RSD, standard deviation score (= Z-score) and percentile
The
scatter that remains after making allowance for independent variables,
is the residual scatter or residual
standard deviation (RSD). Some observations are larger, some
are smaller than the mean. The average of all deviations (observed
– predicted value) is nil, and at that point predicted and
observed values are identical.
The yellow dome-shaped bell depicts the frequency with which the observations exceeded or fell below a value predicted from the regression equation; it is called a frequency distribution or probability density function. If deviations are normally distributed, as in the figure, 50% of all observations are below predicted and 50% above.
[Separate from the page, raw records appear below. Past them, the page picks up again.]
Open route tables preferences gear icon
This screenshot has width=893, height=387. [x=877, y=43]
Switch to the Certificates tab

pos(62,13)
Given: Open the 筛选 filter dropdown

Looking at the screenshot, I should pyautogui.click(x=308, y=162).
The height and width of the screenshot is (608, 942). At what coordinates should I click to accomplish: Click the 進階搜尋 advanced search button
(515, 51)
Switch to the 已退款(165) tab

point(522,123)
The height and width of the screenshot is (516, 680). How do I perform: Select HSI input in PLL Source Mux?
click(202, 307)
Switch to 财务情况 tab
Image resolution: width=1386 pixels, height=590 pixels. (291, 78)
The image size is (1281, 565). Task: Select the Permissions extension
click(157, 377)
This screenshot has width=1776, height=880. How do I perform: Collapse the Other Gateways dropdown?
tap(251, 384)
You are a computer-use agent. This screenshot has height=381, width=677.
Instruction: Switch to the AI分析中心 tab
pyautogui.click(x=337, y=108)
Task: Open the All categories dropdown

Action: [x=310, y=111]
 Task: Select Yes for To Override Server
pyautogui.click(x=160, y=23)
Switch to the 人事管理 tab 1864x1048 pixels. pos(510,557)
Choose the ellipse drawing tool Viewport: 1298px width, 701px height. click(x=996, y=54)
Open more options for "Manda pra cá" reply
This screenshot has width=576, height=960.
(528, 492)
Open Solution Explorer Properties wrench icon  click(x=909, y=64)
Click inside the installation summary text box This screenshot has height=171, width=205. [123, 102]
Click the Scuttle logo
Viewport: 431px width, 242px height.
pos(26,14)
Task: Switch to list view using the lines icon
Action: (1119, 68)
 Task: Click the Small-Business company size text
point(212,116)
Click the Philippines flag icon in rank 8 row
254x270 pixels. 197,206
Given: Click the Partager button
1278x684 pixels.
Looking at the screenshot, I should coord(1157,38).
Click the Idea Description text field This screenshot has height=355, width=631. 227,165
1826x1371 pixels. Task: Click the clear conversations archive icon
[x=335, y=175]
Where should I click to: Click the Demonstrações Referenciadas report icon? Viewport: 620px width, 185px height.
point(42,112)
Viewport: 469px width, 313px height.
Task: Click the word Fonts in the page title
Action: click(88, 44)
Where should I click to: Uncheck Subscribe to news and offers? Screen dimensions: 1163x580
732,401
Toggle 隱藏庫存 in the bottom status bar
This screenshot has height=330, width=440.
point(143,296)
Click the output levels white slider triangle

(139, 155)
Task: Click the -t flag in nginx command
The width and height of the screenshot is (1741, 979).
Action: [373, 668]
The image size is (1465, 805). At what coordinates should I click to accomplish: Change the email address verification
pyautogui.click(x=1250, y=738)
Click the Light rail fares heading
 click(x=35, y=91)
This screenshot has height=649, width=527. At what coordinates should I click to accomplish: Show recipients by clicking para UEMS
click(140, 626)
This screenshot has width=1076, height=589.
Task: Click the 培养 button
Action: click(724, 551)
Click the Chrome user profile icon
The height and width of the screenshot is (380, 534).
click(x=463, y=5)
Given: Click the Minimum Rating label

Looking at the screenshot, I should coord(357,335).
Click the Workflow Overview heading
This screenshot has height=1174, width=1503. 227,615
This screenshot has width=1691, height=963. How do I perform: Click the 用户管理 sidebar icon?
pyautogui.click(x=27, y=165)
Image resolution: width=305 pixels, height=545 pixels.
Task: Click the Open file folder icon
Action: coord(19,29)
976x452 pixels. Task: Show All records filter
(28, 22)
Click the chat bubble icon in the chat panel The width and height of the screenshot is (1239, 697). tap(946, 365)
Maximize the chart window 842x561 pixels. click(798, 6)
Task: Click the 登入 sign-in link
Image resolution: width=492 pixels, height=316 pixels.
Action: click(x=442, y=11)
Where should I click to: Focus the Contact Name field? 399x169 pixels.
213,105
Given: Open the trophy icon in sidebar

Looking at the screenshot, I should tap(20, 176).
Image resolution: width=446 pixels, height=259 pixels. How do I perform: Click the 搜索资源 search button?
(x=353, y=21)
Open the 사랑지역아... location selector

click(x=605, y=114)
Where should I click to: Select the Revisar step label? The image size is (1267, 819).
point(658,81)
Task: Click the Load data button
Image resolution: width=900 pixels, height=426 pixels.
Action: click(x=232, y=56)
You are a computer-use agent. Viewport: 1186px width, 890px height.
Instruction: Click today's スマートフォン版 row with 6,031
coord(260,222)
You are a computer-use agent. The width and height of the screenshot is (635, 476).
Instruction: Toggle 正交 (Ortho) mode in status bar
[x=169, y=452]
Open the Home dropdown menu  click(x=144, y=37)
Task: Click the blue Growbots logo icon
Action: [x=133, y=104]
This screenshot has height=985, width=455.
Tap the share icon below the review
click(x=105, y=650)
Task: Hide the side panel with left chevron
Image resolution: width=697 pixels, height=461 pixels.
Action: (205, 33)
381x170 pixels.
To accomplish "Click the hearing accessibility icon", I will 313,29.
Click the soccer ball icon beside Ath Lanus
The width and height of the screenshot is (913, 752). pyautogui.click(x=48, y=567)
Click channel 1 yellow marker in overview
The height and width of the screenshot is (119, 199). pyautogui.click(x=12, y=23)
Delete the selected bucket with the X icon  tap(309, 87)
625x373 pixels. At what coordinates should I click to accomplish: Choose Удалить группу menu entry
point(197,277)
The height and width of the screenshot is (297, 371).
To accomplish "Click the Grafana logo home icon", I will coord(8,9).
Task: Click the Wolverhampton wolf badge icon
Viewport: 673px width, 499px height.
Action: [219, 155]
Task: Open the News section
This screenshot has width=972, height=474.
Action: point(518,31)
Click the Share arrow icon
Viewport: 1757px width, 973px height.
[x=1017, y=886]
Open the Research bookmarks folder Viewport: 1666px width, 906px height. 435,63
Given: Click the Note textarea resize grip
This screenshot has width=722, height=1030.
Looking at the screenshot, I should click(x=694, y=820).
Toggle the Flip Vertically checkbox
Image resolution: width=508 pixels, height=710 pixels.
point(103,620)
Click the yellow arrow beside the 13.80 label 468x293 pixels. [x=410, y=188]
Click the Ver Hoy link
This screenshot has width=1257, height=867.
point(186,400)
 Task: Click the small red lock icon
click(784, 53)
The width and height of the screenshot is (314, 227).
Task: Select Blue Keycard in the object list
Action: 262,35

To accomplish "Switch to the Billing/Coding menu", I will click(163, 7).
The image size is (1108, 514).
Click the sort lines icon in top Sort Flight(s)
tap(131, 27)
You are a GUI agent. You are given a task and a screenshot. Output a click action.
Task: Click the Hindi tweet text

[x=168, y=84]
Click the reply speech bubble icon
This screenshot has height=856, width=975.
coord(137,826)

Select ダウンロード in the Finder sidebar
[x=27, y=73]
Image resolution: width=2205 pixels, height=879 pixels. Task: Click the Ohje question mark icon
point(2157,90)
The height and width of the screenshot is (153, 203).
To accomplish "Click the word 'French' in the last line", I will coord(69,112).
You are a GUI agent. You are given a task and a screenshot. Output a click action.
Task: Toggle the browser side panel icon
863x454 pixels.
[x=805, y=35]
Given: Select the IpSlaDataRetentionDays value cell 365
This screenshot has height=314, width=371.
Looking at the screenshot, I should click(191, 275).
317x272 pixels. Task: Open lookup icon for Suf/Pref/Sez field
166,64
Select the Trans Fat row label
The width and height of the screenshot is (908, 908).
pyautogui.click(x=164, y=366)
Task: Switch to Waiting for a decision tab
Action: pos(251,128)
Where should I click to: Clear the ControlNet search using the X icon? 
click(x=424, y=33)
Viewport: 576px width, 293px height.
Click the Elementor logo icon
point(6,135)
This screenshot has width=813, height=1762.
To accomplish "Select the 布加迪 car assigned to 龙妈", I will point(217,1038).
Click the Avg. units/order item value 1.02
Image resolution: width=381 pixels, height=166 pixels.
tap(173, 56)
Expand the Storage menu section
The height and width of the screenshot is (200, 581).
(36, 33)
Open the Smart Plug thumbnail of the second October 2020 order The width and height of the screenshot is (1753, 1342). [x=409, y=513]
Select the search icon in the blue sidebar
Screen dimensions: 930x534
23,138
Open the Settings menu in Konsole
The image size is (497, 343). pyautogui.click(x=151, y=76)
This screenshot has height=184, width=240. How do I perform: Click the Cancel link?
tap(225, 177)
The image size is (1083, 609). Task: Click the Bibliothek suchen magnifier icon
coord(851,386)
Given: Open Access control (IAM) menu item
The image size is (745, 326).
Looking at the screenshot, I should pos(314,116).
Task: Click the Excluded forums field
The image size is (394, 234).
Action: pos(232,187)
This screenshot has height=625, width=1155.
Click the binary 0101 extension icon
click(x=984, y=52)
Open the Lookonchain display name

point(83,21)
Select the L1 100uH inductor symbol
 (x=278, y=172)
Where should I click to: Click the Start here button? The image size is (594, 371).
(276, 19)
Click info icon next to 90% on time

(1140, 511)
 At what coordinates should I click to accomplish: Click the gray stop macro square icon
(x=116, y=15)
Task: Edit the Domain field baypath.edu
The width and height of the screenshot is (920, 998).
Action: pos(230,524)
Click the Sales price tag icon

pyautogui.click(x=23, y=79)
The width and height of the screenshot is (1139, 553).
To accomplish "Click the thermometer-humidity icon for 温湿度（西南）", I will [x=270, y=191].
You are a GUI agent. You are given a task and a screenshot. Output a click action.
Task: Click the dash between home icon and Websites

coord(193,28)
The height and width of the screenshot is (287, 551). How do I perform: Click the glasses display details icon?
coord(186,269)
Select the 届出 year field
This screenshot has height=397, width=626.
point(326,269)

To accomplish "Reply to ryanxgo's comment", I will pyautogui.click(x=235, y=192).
This point divides the population in equal halves and is therefore called the median; the 50th percentile in a normal population equals 0 RSD: in a normal distribution mean = median.
It is convenient to express the difference between the observed and predicted value as the standard deviation score, i.e. in the number of RSD. It is also called the Z-score. In 95% of individuals (observed – predicted) < 1.64·RSD; this therefore marks the 95th percentile. In only 5% of cases (observed – predicted) < -1.64·RSD; this then marks the 5th percentile. The area between –1.64·RSD en +1.64·RSD in a normal distribution therefore comprises 90% of the population, and hence delineates the 90% confidence interval.
The 95% confidence interval in a normal
distribution is between – 1.96·RSD and +1.96·RSD, i.e. 2½% of all observations are smaller than (predicted
– 1.96·RSD), and 2½% are larger than (predicted
+ 1.96·RSD); -1.96·RSD marks the lower 2½ percentile.